If you’re flying a drone in the mountains, you’ll want to be aware of the way the wind flows along the mountains’ surface.

The wind will flow smoothly up one side of the mountain, but be turbulent on the other side. This is called a katabatic wind!

This wind will push your drone toward the mountain, and then push it down! You can blame gravity for that.

Katabatic Wind? Maybe worth rethinking…

What other dangers should I watch out for? 

Drone pilots need to watch out for a dangerous type of wind called “wind shear.”

Wind shear is a sudden, intense change in wind speed or direction over a small area. It can occur at all altitudes and in all directions.

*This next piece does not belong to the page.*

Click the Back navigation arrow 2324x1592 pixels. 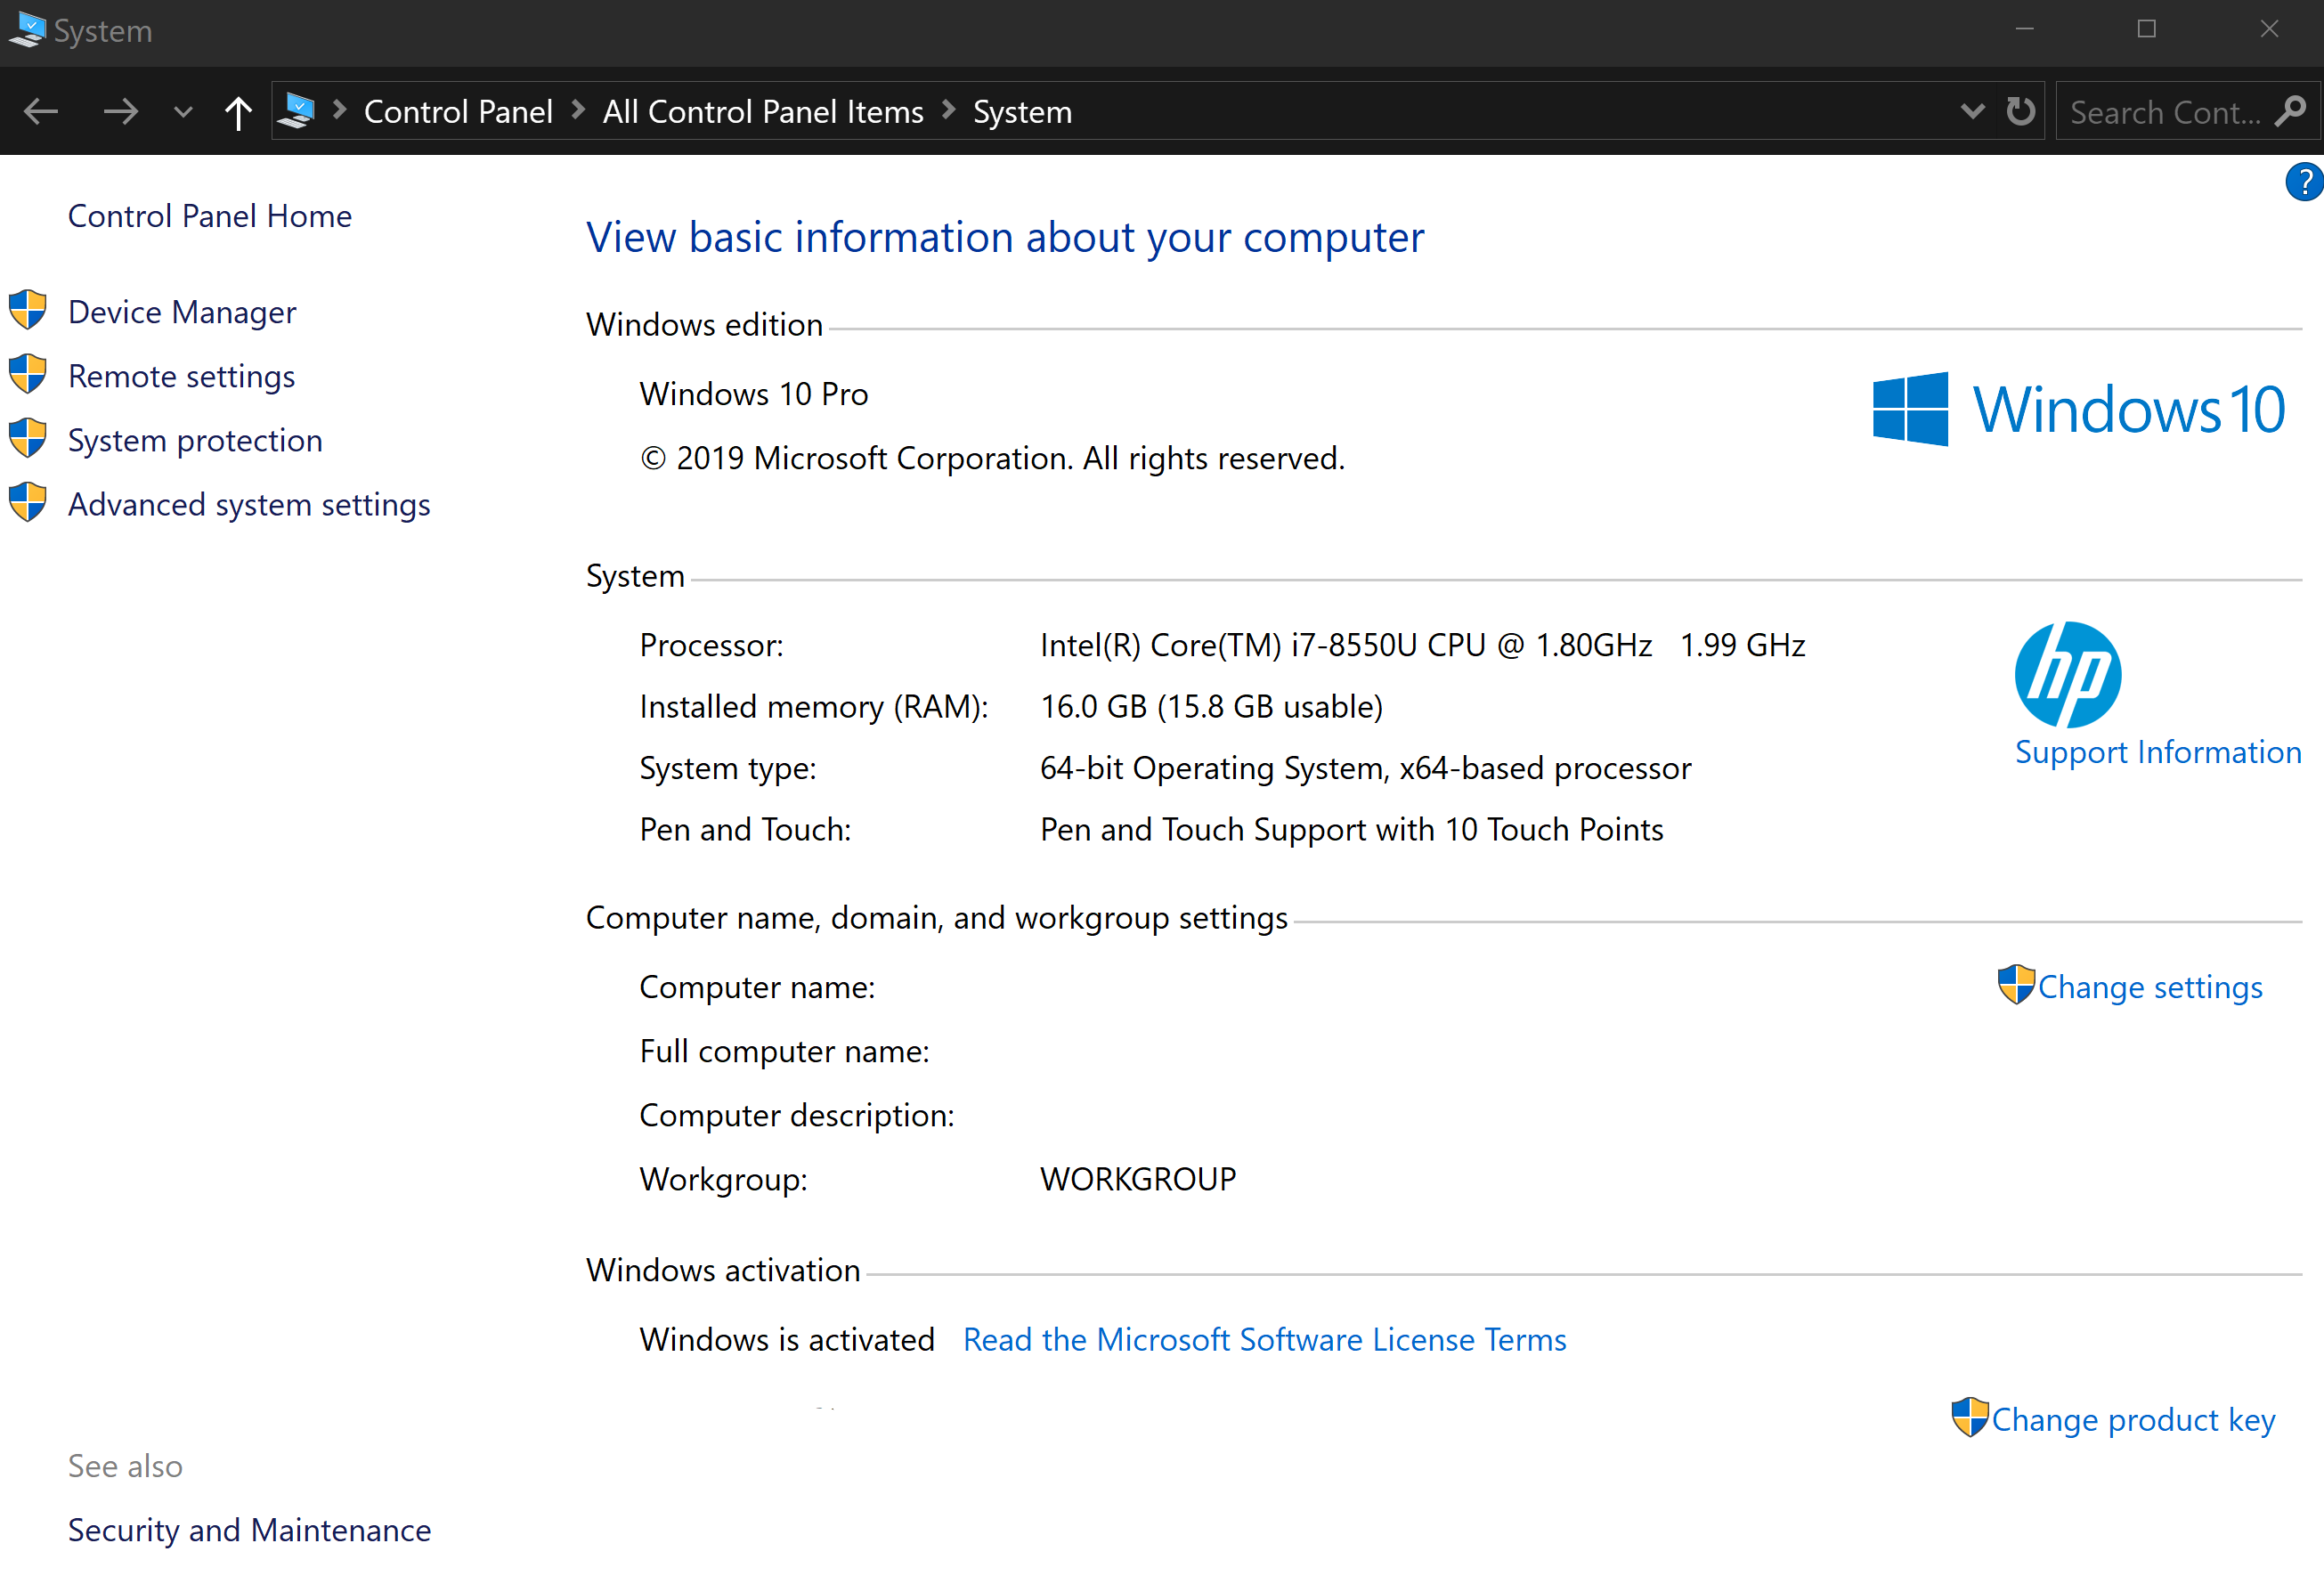[41, 111]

It usually means the wind suddenly changes direction by 180 degrees (it starts blowing in the exact opposite way). The speed can change by 50 knots (that’s 57 MPH!) or more (a very big change in speed).

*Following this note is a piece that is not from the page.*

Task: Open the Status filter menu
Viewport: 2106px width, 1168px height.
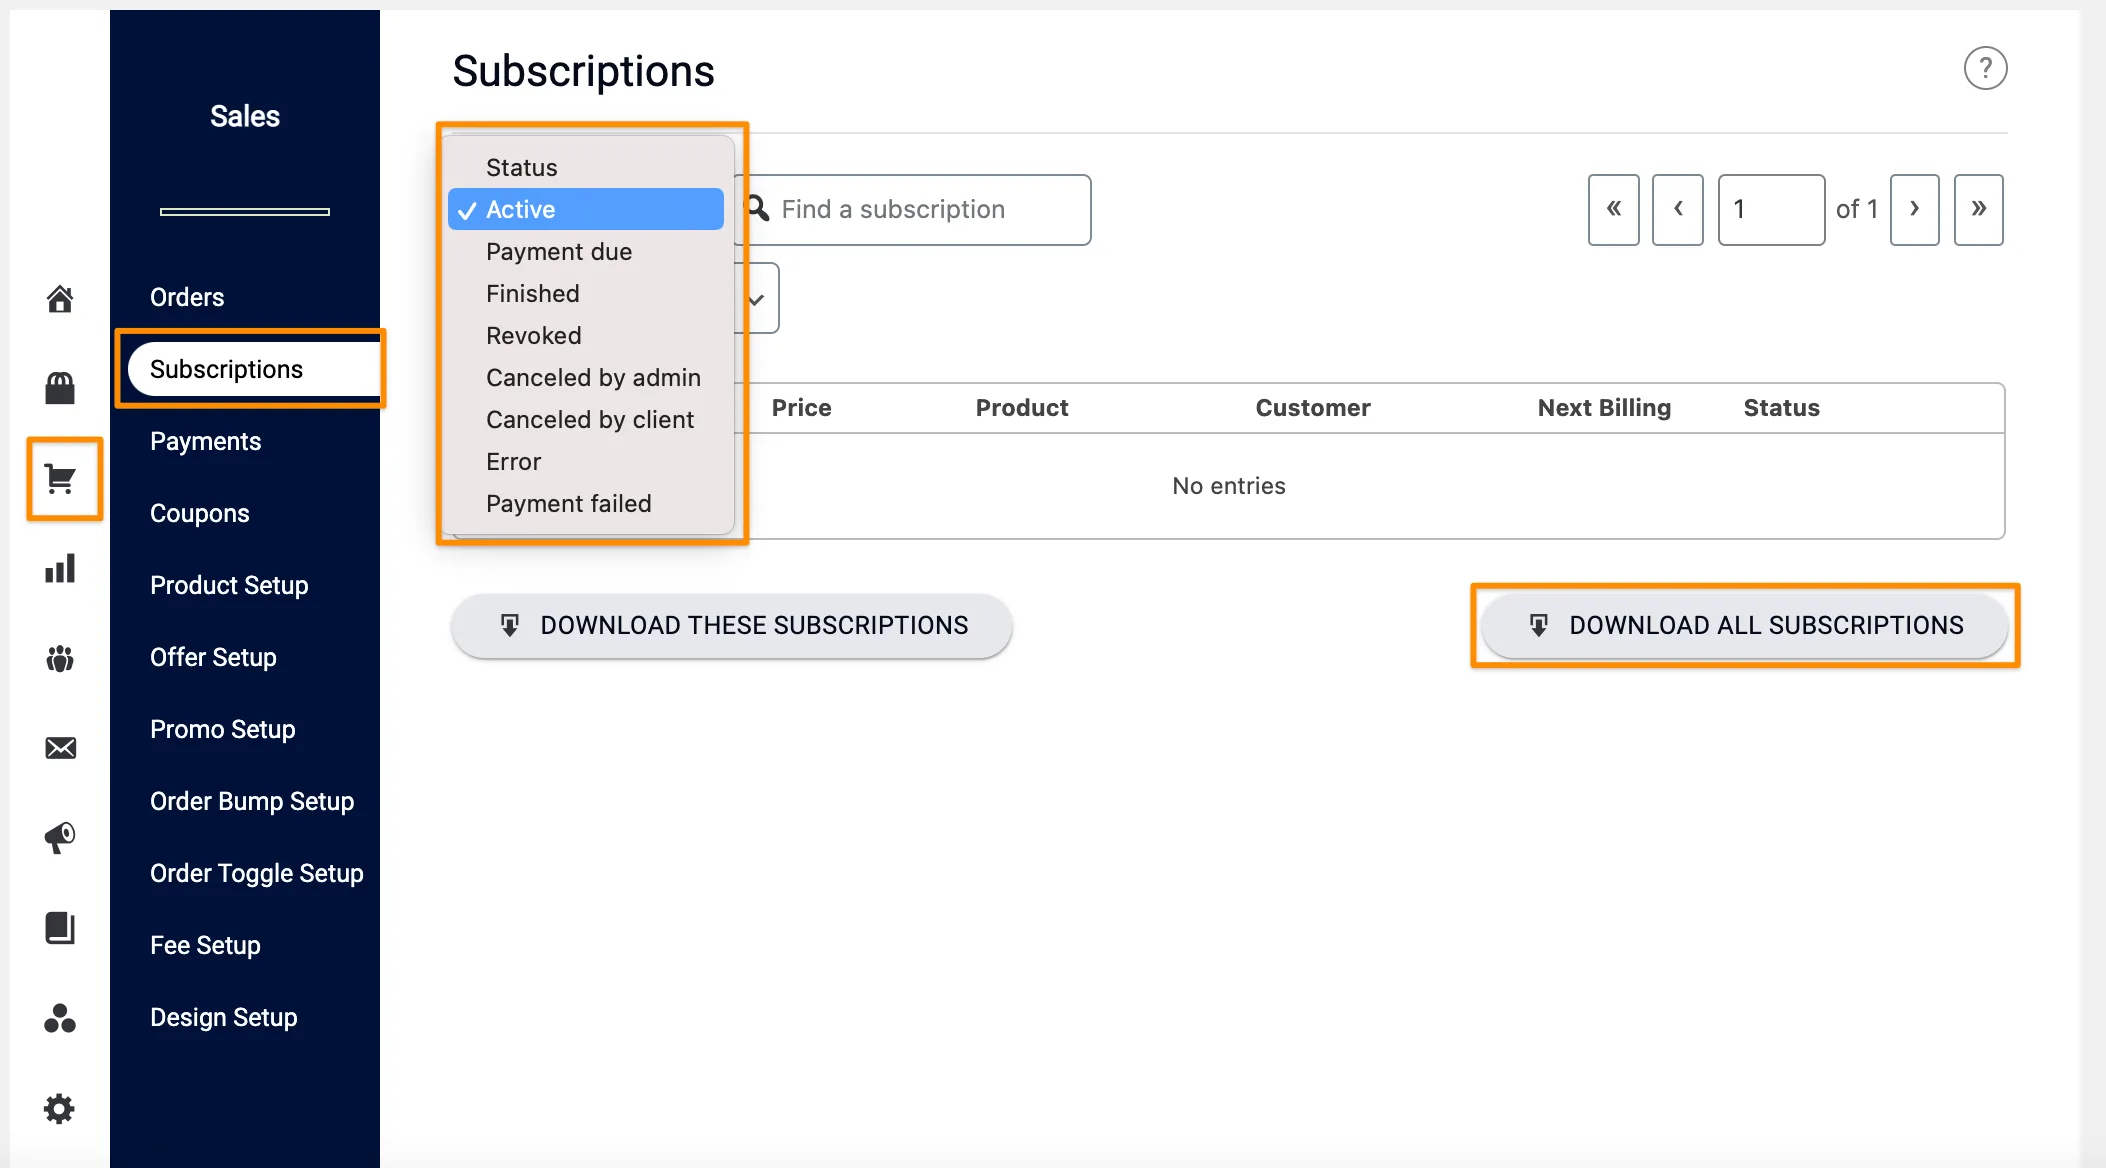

And wind shear at low altitude can be super dangerous–it can push your drone sideways really hard!

And wind shear at low altitude can be super dangerous–it can push your drone sideways really hard!

Wind shear is a sudden change in wind speed and/or direction over a short distance in the atmosphere. 

This change can occur either horizontally or vertically and can affect both low and high altitudes.

Wind shear sounds intense! But, how do we know when it might happen to make sure we avoid it?

Wind shear happens with thunderstorms, cold fronts, warm fronts, and strong winds high up in the sky (over 25 knots, or 29 MPH).

Wind shear can be so dangerous that many airports actually have systems that warn pilots about when it’s happening!

These warning systems are called low-level wind shear alert systems or LLWAS for short.

Wow, there are so many stressful types of wind! Ready for the next one?

Microbursts are sudden and powerful downward air currents.

These rapid wind shifts can lead drone pilots to lose control of their drones and even crash them!

Microbursts occur in a space of less than one mile horizontally and within 1,000 ft vertically for about 15 minutes.

They can create extreme downdrafts of up to 6,000 ft per minute.

They can make the wind change direction dangerously–45 degrees or more–within seconds.

That’s almost like an upside-down tornado!

It can be difficult to detect microbursts because they happen in such small areas.

Stay informed about weather conditions like thunderstorms to minimize your risks of encountering microbursts.

A microburst is a small, intense burst of wind that comes down from a thunderstorm and spreads out quickly when it hits the ground. It can cause sudden and strong wind changes in a small area, which can be very dangerous for planes and drones. 

All right, one more wind-related topic. 

You know how the higher up you go in the air, the colder it gets?

Like, how there are mountain peaks that have snow on them year-round?

There’s a weather condition where the opposite happens, and it gets warmer as you get higher.

This is called low-level temperature inversion.

In these conditions, the air is often stable and smooth, but there is poor visibility due to fog, haze, or low clouds. 

A low-level temperature inversion is when a layer of warmer air sits above cooler air near the ground. This is unusual because normally, air gets cooler as you go higher. This can make the air feel stable, but it can also trap pollution and create fog or smog close to the ground.

Think of a big city–it’s hazy around the city, but the sky above it is clear.

If it’s windy, these conditions can also be a recipe for wind shear!

Drone pilots should be aware of low-level temperature inversion because the differences in air temperature and pressure can affect the stability of your drone.

Things to Remember 

The Wind:

Understanding different types of wind like convective currents, sea and land breezes, and microbursts helps drone pilots plan their flights.

Buildings and mountains can change how the wind flows. This can make the wind gusty and change direction suddenly.

Microbursts are sudden, powerful winds that can push our drones down really fast. They happen in a small area and can be hard to see coming. 

Low-level temperature inversion can cause hazy conditions. 

Great work! I see you’re all a few steps closer to becoming a certified drone pilot.